Installation of Apache SSO module

All of this work is done on the WNS server

The NAPC SSO module is incompatible with Xinet WebNative Portal's php. You cannot install this on a WebNative server that also has WebNative Portal installed and configured. You will need to disable the portal-activation line in httpd.conf. Open /etc/httpd/conf/httpd.conf and search for the line that looks like this and add an ampersand character to the start of it: Include /usr/etc/portal/php/httpd22.conf.php

You only have to comment that one line out.

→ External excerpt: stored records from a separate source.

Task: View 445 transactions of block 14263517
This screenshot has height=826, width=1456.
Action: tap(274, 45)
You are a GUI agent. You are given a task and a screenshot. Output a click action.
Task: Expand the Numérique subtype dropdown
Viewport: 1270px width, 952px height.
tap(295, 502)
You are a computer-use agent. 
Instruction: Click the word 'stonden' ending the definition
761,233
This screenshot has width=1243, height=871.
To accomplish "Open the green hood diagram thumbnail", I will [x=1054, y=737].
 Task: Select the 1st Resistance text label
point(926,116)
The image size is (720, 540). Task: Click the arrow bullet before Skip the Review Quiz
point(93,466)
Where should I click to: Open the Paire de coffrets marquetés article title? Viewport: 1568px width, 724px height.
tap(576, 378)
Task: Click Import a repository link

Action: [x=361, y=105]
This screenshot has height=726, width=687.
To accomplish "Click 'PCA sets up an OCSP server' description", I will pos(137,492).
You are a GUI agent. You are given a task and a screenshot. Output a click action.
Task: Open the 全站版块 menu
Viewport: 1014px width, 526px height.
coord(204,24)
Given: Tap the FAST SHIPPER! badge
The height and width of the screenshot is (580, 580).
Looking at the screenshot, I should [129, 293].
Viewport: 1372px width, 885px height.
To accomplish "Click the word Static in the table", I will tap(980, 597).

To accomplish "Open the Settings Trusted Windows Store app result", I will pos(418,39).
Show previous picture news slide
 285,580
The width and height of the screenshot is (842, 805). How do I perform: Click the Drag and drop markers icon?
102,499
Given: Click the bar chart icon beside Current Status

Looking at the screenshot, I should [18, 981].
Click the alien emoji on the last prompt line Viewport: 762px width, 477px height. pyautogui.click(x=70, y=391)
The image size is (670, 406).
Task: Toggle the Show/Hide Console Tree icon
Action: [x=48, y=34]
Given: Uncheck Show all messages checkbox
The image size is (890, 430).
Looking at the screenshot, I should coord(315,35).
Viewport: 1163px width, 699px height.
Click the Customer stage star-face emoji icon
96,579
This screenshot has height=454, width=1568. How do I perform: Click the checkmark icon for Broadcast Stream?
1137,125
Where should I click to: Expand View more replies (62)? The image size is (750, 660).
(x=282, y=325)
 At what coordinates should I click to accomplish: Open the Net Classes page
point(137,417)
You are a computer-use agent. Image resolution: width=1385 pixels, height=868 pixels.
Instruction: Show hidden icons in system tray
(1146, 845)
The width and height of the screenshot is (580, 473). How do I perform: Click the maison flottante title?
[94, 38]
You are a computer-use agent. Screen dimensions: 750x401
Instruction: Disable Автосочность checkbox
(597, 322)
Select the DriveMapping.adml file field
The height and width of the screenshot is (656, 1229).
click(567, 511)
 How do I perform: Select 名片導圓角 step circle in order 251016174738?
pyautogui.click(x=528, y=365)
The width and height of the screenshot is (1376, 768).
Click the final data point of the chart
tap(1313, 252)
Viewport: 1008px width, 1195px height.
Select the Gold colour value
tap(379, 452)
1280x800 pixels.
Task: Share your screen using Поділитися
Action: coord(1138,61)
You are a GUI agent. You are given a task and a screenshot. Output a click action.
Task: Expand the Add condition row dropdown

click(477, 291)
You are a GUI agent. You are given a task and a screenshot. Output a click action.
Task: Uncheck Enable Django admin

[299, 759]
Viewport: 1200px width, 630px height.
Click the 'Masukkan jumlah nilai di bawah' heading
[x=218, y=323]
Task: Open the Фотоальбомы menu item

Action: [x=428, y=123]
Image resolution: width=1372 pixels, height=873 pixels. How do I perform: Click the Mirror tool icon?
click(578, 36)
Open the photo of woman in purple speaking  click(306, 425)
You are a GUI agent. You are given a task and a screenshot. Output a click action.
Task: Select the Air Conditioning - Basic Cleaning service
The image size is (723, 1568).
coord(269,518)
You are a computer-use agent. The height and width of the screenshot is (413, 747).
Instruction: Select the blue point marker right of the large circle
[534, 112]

  1. Make sure that mod_perl is installed and enabled for Apache.
  2. Download the package
  3. Unpack it (tar xzvf ./SSO2Module.tgz)
  4. Cd into directory
  5. Run installer (./INSTALL.pl). If there are missing dependencies it will tell you what needs to be installed. NOTE: On RHEL7+ you will need to use yum to install these, some of which may not be available via yum. You will need to investigate how to install them correctly in that case. Here is the output from an example run of the installer:

    This install requires the Perl Digest::HMAC_MD5 module be installed. Use cpan to install it, like so:

    1. perl -MCPAN -e shell
     cpan> install Digest::HMAC_MD5>

    This install requires the Perl Crypt::CBC module be installed. Use cpan to install it, like so:

    2. perl -MCPAN -e shell
      cpan> install Crypt::CBC

    Installation Complete!

  6. You need to install a shared private key that must be the same on both the E6 server and WNS server.

    This file is called /usr/napc/napcsso2.key. You can create a random string in a file like so:

    echo "Some Random String" | openssl enc -aes-256-cbc -base64 | cut -c1-32 > ./napcsso2.key

    Then just sftp that file to /usr/napc/napcsso2.key on the other host.